Information contained in this publication is intended for informational purposes only and does not constitute legal advice or opinion, nor is it a substitute for the professional judgment of an attorney.
On July 22, 2008, "[i]n response to an increase in charges of religious discrimination, increased religious diversity in the United States, and requests for guidance from stakeholders and agency personnel investigating and litigating claims of religious discrimination," the Equal Employment Opportunity Commission (EEOC) issued a new Compliance Manual section regarding religious discrimination in the workplace. The new section does not reflect a drastic change in EEOC policies, but it is more comprehensive and user friendly than the prior version. The section covers five major legal topics: coverage issues, disparate treatment, harassment, reasonable accommodation, and related forms of discrimination. The new section:
- attempts to articulate what religion is and when an employer may inquire into the religious nature or sincerity of an employee's beliefs;
- adds meaningful discussion of two exceptions to Title VII: the statutory "religious organization" exception and the First Amendment-based "ministerial" exception;
- radically expands the prior version's disparate treatment analysis by discussing discipline, compensation, religious expression, customer preferences, bona fide occupational qualifications, and conflict with security requirements;
- delves deeply into an employer's obligation to provide reasonable accommodation for religious beliefs and practices by commenting on modification of dressing and grooming standards, use of employer facilities for religious purposes, use of tests and other selection procedures, religious-based refusal to provide social security numbers, and other religious expression in the workplace;
- analyzes the undue hardship defense, including how coworker complaints and security concerns factor in;
- adds a completely new, comprehensive discussion of religious harassment from managers, supervisors, coworkers, and third parties; and
- addresses special considerations for employers when balancing anti-harassment and accommodation obligations with respect to religious expression.
Along with the new Compliance Manual section, the EEOC issued two summary documents: Questions and Answers: Religious Discrimination in the Workplace and Best Practices for Eradicating Religious Discrimination in the Workplace. These documents, as well as the new Compliance Manual section, are available on the EEOC's website at www.eeoc.gov.
Questions and Answers: Religious Discrimination in the Workplace
Questions and Answers: Religious Discrimination in the Workplace (the "Q&A") is a quick resource guide, providing plain language answers to common questions. It begins with: "[w]hat is religion?" According to the Q&A, "religion typically concerns ultimate ideas about life, purpose, and death." While there is case law supporting this position, in some jurisdictions, courts continue to apply a much more liberal test for "religious belief" - asking only whether an individual's beliefs "occupy the same place in the life of the individual as an orthodox belief in God holds in the life of [one who practices a monotheistic religion]." In other words, in some parts of the country, a set of beliefs and practices is a religion if the beliefs and practices are sincerely held and religious in an individual's own scheme of things - regardless of whether or not the purported religion speaks to "ultimate ideas." See, e.g., Peterson v Wilmur Communications, Inc., 205 F. Supp. 2d 1014 (E.D. Wis. 2002). As a practical matter, employers should not jump to the conclusion, particularly without the benefit of legal counsel, that any given set of beliefs and practices - no matter how unusual - are not religious.

---

• [Challenges]
• a. According to the article on the EEOC's religious discrimination guidance, on what date did the EEOC issue its new Compliance Manual section?
• b. Using the article on the EEOC's religious discrimination guidance, explain why the EEOC issued the new Compliance Manual section.

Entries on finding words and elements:
---

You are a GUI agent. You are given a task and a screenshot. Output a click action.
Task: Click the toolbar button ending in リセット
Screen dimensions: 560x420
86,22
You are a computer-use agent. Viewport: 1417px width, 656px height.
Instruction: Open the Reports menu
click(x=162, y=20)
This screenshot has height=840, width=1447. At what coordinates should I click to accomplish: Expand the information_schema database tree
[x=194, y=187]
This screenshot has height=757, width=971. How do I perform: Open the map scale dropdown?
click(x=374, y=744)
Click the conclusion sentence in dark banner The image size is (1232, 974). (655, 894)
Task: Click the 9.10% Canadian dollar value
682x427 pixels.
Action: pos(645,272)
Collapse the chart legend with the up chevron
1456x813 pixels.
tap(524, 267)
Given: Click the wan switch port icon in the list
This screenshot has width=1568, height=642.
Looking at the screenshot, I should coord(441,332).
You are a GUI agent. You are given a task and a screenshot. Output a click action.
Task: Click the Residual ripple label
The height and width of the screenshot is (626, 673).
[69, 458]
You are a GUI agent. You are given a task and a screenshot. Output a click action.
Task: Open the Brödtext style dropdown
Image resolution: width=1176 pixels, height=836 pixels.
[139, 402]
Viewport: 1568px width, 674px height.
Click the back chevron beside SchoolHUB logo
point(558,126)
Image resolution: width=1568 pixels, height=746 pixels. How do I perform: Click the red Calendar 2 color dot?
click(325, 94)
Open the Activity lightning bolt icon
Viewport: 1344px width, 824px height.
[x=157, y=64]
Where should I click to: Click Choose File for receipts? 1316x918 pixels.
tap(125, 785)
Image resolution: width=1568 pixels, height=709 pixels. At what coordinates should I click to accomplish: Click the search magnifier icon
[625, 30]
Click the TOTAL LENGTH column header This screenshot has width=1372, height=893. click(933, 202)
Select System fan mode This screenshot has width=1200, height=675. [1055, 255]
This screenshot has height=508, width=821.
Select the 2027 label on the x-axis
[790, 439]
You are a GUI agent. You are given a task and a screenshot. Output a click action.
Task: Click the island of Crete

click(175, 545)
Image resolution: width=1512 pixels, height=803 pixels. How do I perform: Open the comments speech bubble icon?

---

• [Completed exercise]
• a. July 22, 2008.

• b. The EEOC issued it in response to more charges of religious discrimination and greater religious diversity in the United States. It was also answering requests for guidance from stakeholders and from agency staff who investigate and litigate religious discrimination claims.